Friday, July 21, 2006

Unregulated Militias

Max Weber defined government as needing a monopoly on the use of force. When viewed from this perspective, you can see what a disaster Iraq has become. Through history, governments are largely a farce unless they control the armed forces. These militias have to be disarmed and disbanded, the Washington Post in their editorial is exactly right in their Editorial, A Slipping Last Chance:

How to rescue the situation? Mr. Maliki and Mr. Bush are likely to discuss a reinforcement of U.S. and Iraqi troops in Baghdad, which might help. Those forces will have to be more aggressive in confronting Shiite as well as Sunni forces -- especially the Iranian-backed Mahdi Army of Moqtada al-Sadr, which, like Hezbollah in Lebanon, seeks to create a state within a state to fight its own wars.

Currently Iraq is suffering roughly 3,000 civilian casualties a month, thats like having one World Trade Center every single month in a country with less than 10% the population of the United States.
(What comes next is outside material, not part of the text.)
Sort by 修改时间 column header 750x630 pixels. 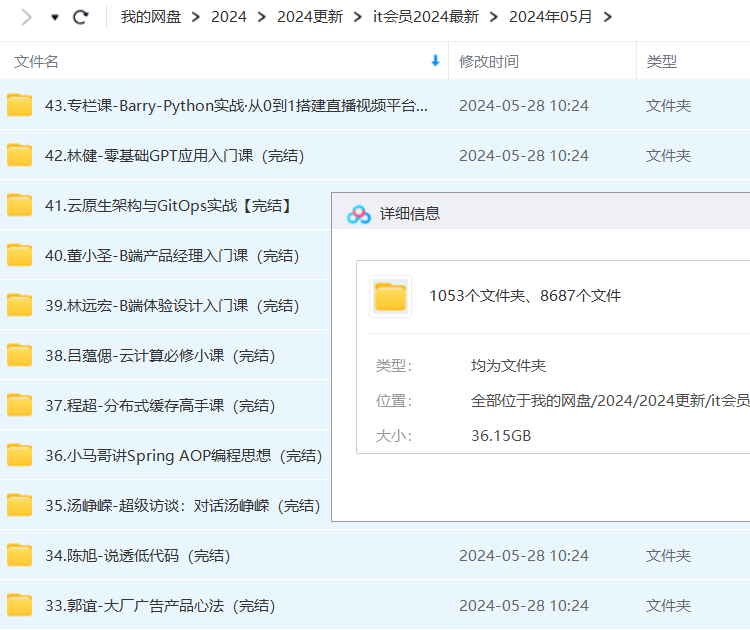pos(489,61)
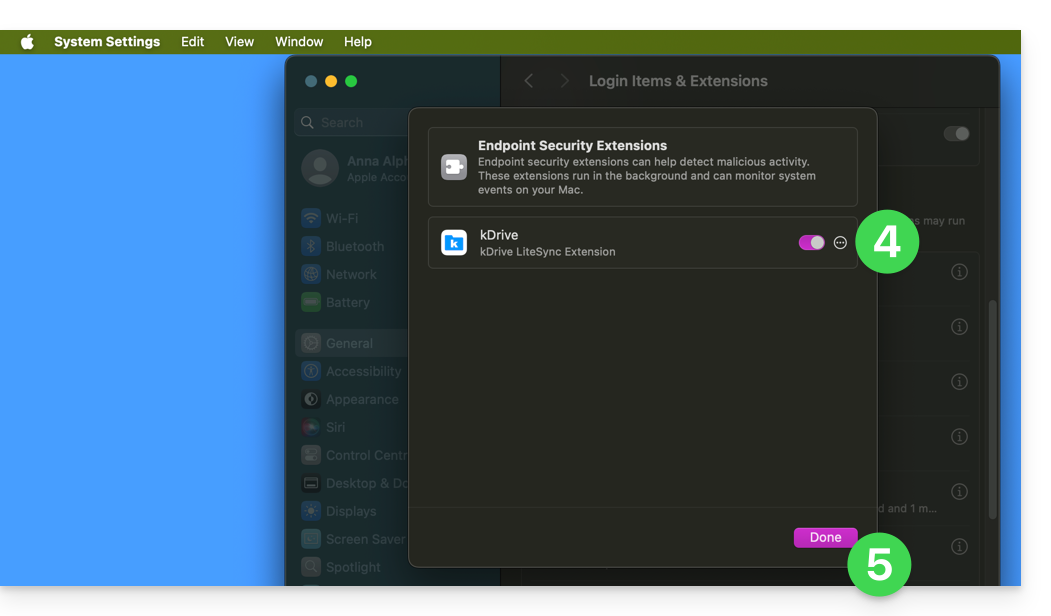
Task: Click the topmost info button on the right
Action: pos(959,272)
It would be as if we lost 30,000 dead every month on a per capita basis.

These militias have a long history. In the aftermath of our own civil war, the Ku Klux Klan, Red Shirts and the like wrought a terrible vengeance on their political enemies and made a mockery of our democratic process, not to mention the 14th and 15th amendments. The Freedmen were eventually left to serve a century of what amounted to peonage. In post World War I Germany the Freikorps served the same purpose, providing a platform of chaos that the Nazi party would eventually ride to completely dominate Germany. Hezbollah too creates the chaos that provides a tilt towards extremism. The current Lebanese government is unable to control this militia, and has been thrust unwillingly into the fray. Sometimes governments use these militias as a fig leaf of deniability as with the shanghaied in Darfur.

Given all these examples you have to wonder that the Bush Administration has so frequently looked the other way, not disarming the Mehdi militia in Iraq, allowing the warlords to hold corrupt sway in the south of Afghanistan, and actually funding warlords in Somalia. At some point we need to come grips with the fact that as difficult as disarming is, the alternative is far worse.

1 comment:

Steve said...

The US policy of funding the warlords was completely logical because the US thought that the warlords were the only "viable political actors." The so-called Transitional Federal Government has never been a viable political actor.

Have you noticed how peaceful Somalia has become now that the "viable political actors" have been driven out?